President George W. Bush will call for sending more US troops to Iraq to calm two troubled areas -- Baghdad, where sectarian violence flares daily, and the western Anbar Province, a base of the Sunni insurgency, a Republican senator said. Another GOP lawmaker put the number of additional troops at 20,000.
Senator Kay Bailey Hutchison of Texas, one of about 30 lawmakers to discuss Iraq with Bush at the White House on Monday, said the president offered no specifics on how many extra US troops would be involved. The White House remained quiet on the specifics of Bush's revamped strategy for the nearly four-year-old war, saying he would announce them during a speech to the nation at 9pm today.
"There will be surge in those two [areas], but it wasn't clear how much," Hutchison said.
White House officials privately did not dispute her remarks.
According to Republican Senator Gordon Smith, Bush told the senators that Iraqi Prime Minister Nouri al-Maliki presented him with the plan for a US troop increase several weeks ago when they met in Jordan. Bush indicated to the lawmakers he was willing to send more troops because the Iraqis were willing to meet certain criteria.
Smith said the president only hypothetically discussed increasing troop numbers by specific amounts, "but it was clear to me a decision has been made for 20,000 additional troops."

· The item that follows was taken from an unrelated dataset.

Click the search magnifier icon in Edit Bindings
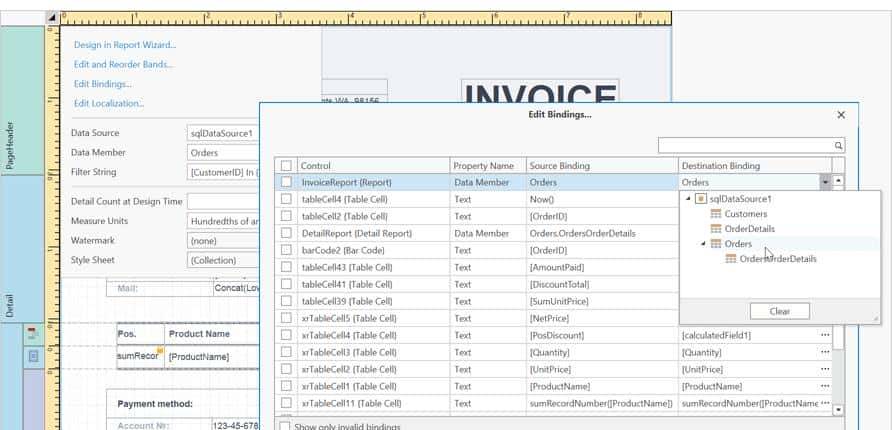The height and width of the screenshot is (430, 892). click(x=838, y=145)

There are about 140,000 troops in Iraq now.
Military officials have said Bush is considering sending two to five more brigades -- between about 8,000 and 20,000 troops -- to Iraq, to fight alongside promised additions of Iraqi security forces as well. Some military officials familiar with the discussions say the president could initially dispatch 8,000 to 10,000 new troops to Baghdad, and possibly to troubled Anbar Province, and leave himself the option of sending more later.

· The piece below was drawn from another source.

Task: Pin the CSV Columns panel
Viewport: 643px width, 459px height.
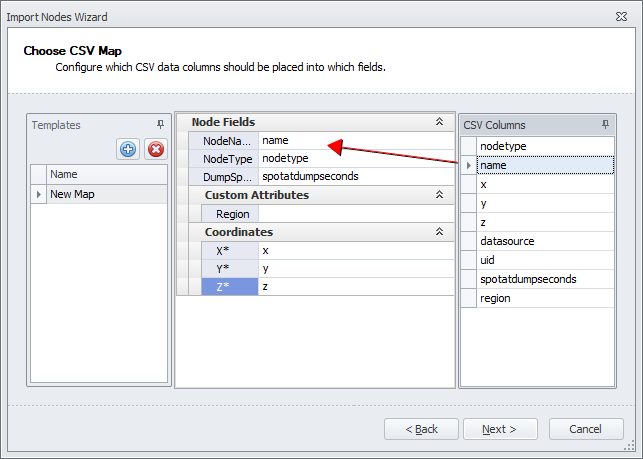Action: click(x=605, y=124)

The war has claimed the lives of more than 3,000 members of the US military and was a major factor in the Republican Party losing control of Congress in the November election. Some top military officials worry that sending more troops would overly strain the armed forces without assurances of success.
A central aim of the long-awaited address is to explain why success in Iraq matters to the average person. The White House knows the public is weary of war.
An intense campaign for the plan's rollout will unfold the day after the speech, beginning with a White House ceremony to give the Medal of Honor posthumously to Marine Corporal Jason Dunham, who was killed in 2004 after covering a grenade with his helmet.
And the day after Bush's speech, Defense Secretary Robert Gates and Secretary of State Condoleezza Rice are due on Capitol Hill for tough questioning on the president's policies at hearings convened by the Democrats.
Presidential spokesman Tony Snow noted some military officials have said that a troop increase, done right, could help calm violence-torn Baghdad.
Plane crash
Meanwhile, 30 people were killed and two others were injured when a Moldova-registered plane, en route from Turkey to Iraq, crashed in bad weather near Baghdad yesterday, a Turkish government official said.
"According to the preliminary information we have, 30 people died and two others were injured when the plane crashed," an official from the Turkish foreign ministry's press service said.
She said the plane had crashed near the town of Beled, north of Baghdad, as it made a second attempt to land in heavy fog.
It was carrying construction workers to Iraq, she added.
Earlier officials said that 30 passengers and five crew were on board the Antonov 26 aircraft, which took off from the southern Turkish city of Adana at 6am.
Adana Governor Cahit Kirac told CNN Turk television that 29 Turks and an American were among the passengers.
The foreign ministry official identified the Moldovan company operating the plane as Aerean Tur Airlines.